Following the review in 2004, Birmingham City Council apologised for its “serious shortcomings and mistakes”.

Peter Hay, strategic director of social care and health at the council, said: “We were too narrow in our focus. Bertram Byfield was honest about his convictions and prison sentence, but there was a whole element to his life we did not assess properly.”

As well as serving time in prison Mr Byfield, who was also known as Tony or Blacka, is believed to have been affiliated to a Jamaican drugs cartel. He had survived an attempt on his life in 2002 when he was shot six times.

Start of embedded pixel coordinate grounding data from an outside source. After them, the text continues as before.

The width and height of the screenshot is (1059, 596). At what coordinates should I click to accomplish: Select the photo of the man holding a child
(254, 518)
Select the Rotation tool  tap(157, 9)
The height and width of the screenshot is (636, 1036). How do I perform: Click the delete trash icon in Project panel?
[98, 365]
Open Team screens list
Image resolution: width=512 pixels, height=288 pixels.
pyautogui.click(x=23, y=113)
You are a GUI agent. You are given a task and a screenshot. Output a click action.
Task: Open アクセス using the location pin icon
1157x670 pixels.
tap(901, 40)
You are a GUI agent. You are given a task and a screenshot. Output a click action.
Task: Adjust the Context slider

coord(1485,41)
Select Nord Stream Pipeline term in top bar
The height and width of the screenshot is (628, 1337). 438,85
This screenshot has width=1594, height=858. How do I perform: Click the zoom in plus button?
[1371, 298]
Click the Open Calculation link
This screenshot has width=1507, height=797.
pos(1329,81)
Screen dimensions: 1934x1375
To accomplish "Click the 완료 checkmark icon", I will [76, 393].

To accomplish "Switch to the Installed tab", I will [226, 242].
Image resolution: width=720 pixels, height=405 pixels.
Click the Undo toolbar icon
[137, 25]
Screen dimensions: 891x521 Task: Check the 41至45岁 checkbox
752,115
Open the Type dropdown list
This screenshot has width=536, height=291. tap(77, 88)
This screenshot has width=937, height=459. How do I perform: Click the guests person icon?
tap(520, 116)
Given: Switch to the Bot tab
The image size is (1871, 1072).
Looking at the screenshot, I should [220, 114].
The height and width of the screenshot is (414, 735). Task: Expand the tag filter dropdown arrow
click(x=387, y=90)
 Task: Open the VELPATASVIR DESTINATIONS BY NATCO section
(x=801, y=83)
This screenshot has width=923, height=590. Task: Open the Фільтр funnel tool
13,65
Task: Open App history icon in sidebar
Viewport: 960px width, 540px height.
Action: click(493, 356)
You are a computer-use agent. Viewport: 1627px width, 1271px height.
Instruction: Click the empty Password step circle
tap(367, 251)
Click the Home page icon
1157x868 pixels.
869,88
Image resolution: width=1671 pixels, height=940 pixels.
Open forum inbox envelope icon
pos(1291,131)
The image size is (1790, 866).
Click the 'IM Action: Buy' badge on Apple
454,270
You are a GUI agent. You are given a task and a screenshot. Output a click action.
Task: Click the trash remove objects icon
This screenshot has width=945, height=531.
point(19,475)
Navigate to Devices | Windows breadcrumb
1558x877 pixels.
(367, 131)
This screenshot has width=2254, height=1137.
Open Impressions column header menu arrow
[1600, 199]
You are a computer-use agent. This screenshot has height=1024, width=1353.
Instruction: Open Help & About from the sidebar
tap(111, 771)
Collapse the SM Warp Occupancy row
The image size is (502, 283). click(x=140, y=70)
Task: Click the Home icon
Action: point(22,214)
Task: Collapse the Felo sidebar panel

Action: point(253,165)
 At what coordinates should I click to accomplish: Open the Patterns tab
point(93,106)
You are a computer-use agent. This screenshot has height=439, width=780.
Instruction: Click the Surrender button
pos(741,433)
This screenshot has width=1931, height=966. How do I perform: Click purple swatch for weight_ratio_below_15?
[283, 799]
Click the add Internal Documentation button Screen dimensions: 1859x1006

After the killing of Mr Byfield and Toni-Ann, Interpol traced the girl’s mother Roselyn Richards in Jamaica. She has also criticised the care her daughter was given, saying after the 2004 review: “Birmingham social services should have known where she was and taken appropriate action to ensure she was safe.”

Mr Hay told BBC News that Birmingham’s social care and health directorate had made improvements in child protection practice immediately after Toni-Ann’s death. “We know there were some shortfalls in the system from some agencies, however, this was not a case of neglect or abuse, but of murder. Two years ago we committed ourselves to improving the way we work and Toni-Ann is also entitled to justice through the conviction of the person who shot her.”

Mr Byfield and Toni-Ann were buried together in Handsworth, Birmingham, in October 2003 following a funeral service attended by 200 people.